Data mesh is being talked about a lot to describe the way data is managed across the organization. But what does it really mean for your organization’s data management strategy and how can its framework support your business needs and drive data pipeline success? On a high level, data mesh is about connecting and enabling data management across distributed systems. So instead of only leveraging a data warehouse (DW) or creating a single source of truth and centralized data architecture, organizations develop strong governance frameworks to manage data access irrespective of source, across the organization. In many ways, this is the reality for most companies because important information assets exist across systems anyway. Some companies choose to leverage a data warehouse for all analytical outputs, but as data management becomes more complex, the ability to do so successfully becomes more challenging.
Data Warehouse vs Data Mesh: is it really an either/or decision?

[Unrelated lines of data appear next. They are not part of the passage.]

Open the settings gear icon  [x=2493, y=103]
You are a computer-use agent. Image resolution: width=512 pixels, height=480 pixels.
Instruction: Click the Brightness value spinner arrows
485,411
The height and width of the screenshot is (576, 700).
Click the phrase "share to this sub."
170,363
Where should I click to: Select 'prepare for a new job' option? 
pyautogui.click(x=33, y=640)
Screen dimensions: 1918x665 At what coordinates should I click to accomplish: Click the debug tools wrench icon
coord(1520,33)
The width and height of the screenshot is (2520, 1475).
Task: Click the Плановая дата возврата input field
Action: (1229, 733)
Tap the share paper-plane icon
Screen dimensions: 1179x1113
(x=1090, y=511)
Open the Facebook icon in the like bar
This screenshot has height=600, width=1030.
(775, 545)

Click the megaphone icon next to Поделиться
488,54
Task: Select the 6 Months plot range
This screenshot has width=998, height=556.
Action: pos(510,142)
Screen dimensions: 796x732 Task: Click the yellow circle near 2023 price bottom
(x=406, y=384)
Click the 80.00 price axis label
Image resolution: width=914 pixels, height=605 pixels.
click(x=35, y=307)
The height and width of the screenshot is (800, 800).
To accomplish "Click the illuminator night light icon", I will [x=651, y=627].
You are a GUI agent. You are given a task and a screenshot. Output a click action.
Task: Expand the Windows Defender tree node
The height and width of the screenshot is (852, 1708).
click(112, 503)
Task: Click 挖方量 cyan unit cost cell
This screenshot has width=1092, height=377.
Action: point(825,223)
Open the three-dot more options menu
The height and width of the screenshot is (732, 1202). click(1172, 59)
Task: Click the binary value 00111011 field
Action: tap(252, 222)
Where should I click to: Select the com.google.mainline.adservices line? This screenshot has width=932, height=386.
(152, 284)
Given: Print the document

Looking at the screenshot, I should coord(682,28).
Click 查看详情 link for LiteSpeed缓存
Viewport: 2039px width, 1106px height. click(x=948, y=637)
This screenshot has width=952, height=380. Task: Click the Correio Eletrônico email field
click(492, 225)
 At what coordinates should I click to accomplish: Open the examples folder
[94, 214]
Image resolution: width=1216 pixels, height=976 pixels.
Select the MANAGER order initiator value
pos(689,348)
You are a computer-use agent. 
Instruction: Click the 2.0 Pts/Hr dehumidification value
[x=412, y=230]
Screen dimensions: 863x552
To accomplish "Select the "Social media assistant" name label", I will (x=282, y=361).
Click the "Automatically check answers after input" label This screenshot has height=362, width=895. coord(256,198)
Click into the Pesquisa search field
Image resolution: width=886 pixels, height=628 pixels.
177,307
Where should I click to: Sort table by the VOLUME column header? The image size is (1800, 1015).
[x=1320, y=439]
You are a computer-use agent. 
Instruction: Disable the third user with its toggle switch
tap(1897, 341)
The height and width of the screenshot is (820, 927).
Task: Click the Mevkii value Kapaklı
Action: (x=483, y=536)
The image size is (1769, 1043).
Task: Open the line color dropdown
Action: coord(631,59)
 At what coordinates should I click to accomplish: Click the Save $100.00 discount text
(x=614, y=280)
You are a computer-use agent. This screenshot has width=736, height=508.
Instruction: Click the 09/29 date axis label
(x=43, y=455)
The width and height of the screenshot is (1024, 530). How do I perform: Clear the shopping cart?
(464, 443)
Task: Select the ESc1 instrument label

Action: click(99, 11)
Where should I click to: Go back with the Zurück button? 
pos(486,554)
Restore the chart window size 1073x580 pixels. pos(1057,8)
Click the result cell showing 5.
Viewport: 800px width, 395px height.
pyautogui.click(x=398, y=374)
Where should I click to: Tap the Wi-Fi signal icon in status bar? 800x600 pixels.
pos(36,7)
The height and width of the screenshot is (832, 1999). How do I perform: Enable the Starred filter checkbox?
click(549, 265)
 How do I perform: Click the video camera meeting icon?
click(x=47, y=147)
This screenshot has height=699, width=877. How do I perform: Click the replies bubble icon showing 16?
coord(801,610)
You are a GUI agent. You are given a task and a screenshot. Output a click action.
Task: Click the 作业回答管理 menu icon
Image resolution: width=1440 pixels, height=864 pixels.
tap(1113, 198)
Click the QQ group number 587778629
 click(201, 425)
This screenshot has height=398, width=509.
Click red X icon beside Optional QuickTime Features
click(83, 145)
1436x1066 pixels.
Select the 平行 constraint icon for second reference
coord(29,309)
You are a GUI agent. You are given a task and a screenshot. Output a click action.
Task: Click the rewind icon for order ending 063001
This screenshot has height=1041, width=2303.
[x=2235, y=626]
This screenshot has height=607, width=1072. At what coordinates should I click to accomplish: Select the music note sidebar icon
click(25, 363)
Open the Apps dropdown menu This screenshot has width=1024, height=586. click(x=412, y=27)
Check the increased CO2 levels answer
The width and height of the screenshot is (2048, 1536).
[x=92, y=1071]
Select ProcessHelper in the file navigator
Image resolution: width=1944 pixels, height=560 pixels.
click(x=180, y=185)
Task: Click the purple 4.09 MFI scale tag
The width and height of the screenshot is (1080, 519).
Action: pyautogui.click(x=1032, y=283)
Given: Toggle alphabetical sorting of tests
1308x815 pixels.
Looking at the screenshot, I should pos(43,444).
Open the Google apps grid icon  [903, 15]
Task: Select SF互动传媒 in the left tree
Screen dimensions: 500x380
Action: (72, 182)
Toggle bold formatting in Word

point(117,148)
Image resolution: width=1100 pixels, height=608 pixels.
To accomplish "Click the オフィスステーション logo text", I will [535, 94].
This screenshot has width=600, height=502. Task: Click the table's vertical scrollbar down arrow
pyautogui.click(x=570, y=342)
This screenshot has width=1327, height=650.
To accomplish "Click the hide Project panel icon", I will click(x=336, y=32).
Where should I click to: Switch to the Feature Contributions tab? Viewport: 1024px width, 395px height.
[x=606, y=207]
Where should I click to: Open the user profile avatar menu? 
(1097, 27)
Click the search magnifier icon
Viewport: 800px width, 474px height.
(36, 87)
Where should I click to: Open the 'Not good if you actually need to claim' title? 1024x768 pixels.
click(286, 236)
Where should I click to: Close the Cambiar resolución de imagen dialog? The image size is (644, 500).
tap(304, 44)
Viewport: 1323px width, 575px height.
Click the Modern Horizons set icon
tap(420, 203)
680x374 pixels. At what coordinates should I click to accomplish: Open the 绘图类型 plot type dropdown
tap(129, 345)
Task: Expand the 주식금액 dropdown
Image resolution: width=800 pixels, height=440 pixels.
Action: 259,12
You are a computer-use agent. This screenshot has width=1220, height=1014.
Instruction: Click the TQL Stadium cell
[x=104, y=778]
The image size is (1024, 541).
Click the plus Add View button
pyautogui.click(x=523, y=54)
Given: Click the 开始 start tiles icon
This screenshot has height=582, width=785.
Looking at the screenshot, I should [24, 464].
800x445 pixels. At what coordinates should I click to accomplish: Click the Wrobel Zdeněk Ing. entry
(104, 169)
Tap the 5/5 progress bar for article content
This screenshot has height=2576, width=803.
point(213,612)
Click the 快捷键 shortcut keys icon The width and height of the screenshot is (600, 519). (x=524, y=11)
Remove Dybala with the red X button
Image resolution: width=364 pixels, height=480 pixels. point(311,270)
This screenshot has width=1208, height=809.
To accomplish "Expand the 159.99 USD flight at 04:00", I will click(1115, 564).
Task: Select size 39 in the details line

Many businesses feel that it is an either/or decision. Organizations need to balance agility and changing business requirements with access to trusted and governed data to drive relevant and accurate business outcomes. Although a centralized data warehouse will provide strong analytical outputs, once data needs shift, the business requires a way to shift as well. Unfortunately, even today, many data warehouses are not as agile as needed to meet the demands of a fast-changing environment. This is why shadow IT exists, and how several data visualization companies have made their fortunes - by enabling quick access and insights to data outside traditional DWs. Taking all of this into account has led many to adopt a distributed, or decentralized approach to data pipeline management. Data mesh lets businesses access and analyzes disparate data without forcing a DW-only view of the world.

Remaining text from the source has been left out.